━━ INPUT RECORDS

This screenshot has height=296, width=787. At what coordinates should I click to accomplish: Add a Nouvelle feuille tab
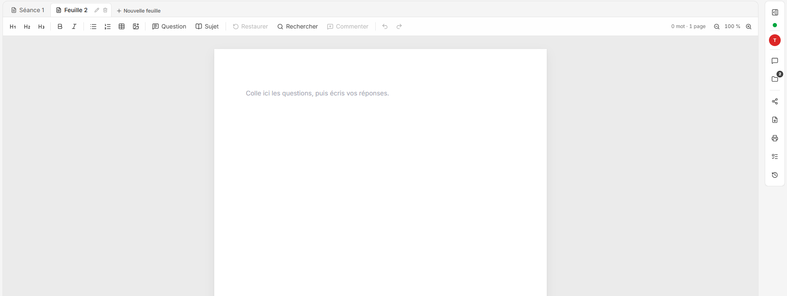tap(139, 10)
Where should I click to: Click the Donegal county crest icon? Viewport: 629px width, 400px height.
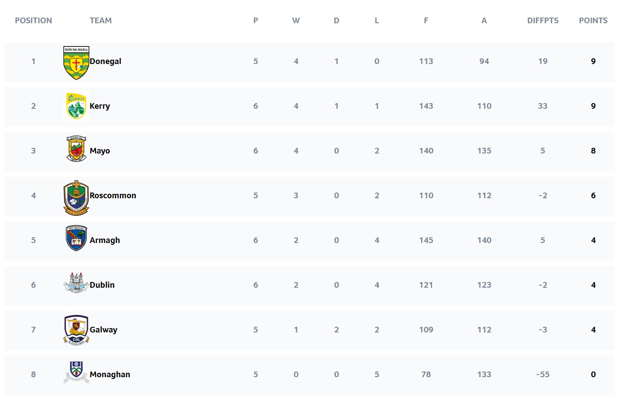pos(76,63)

━━━━
━━ INPUT RECORDS

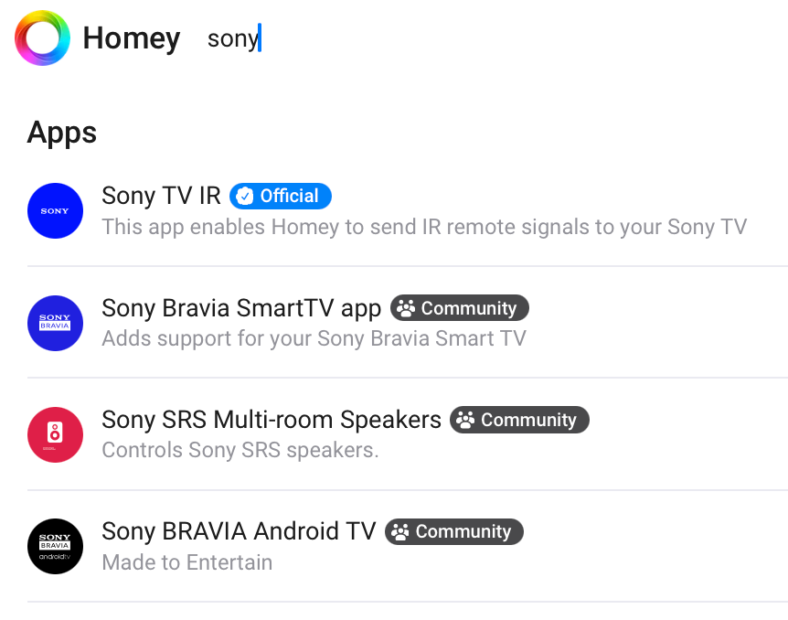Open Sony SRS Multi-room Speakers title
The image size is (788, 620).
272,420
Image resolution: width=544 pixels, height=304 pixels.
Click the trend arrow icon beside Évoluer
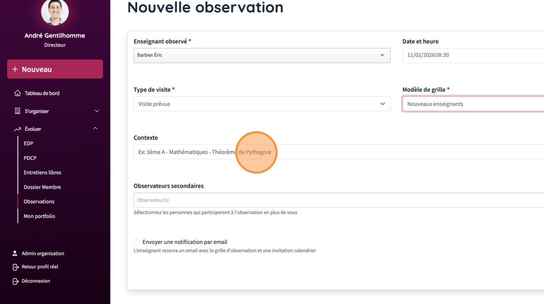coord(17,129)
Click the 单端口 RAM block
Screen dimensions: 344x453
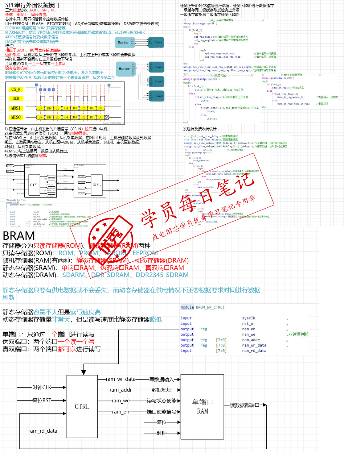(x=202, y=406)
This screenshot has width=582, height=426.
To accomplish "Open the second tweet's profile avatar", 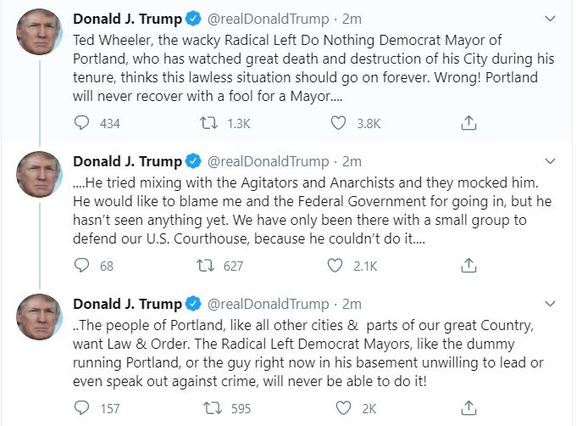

━━━━
━━ INPUT RECORDS

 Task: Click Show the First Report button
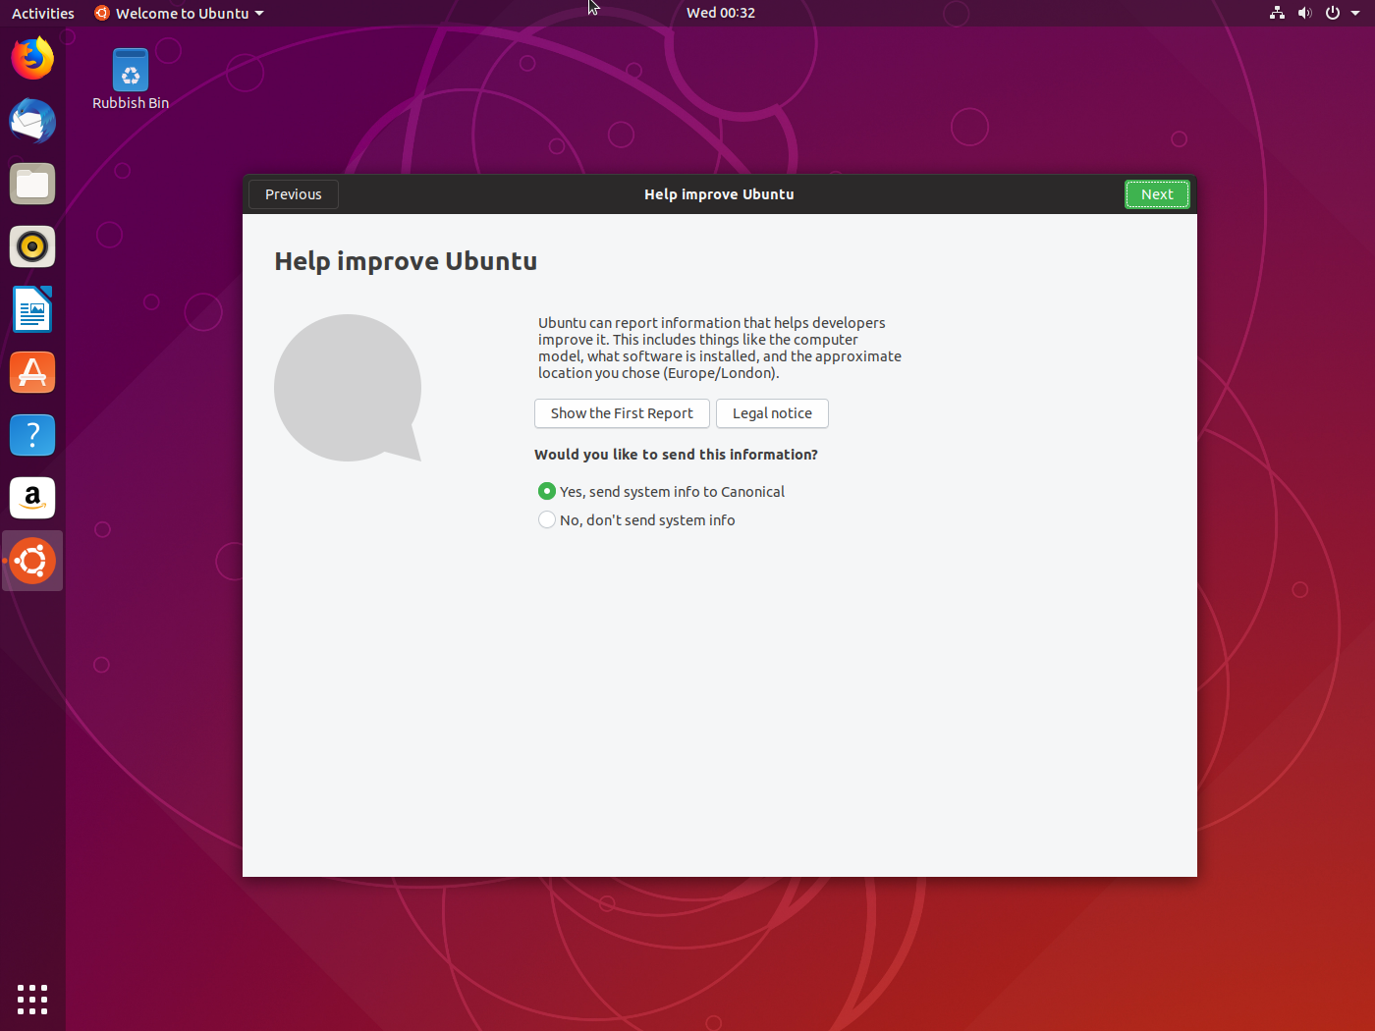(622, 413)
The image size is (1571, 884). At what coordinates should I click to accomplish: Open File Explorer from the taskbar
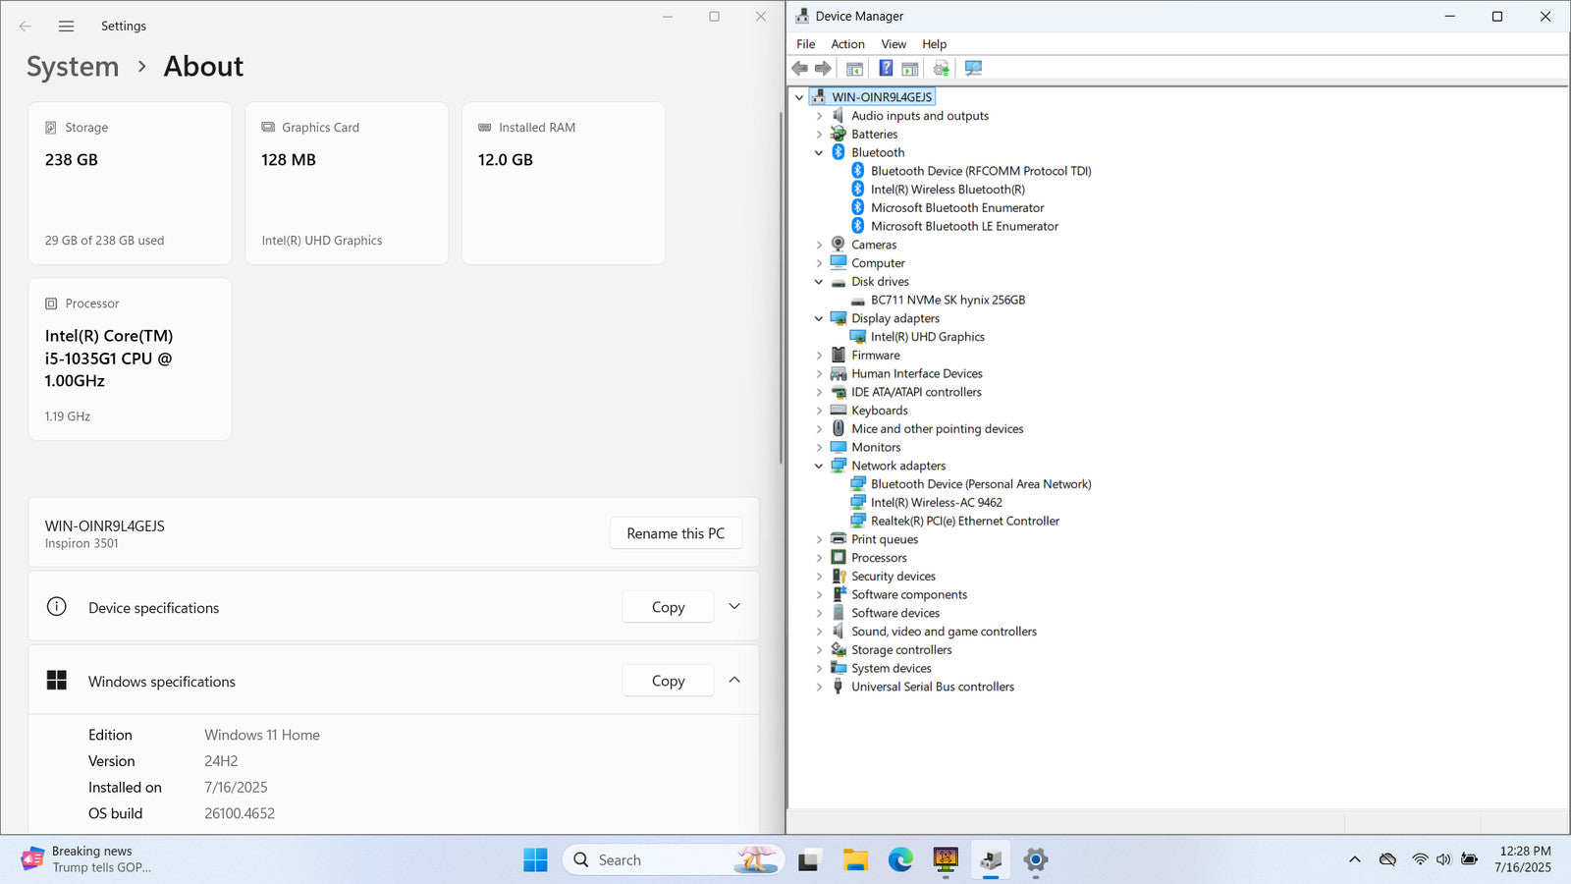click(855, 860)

━━━━

Once the line with "Image resolution: width=544" is found above, transcribe each line from it through the line with "the second tweet's", exactly, and omit the pictures.

Image resolution: width=544 pixels, height=304 pixels.
Click the trend arrow icon beside Évoluer
coord(17,129)
Click the 单端口 RAM block
Screen dimensions: 344x453
(x=202, y=406)
This screenshot has width=582, height=426.
To accomplish "Open the second tweet's profile avatar", 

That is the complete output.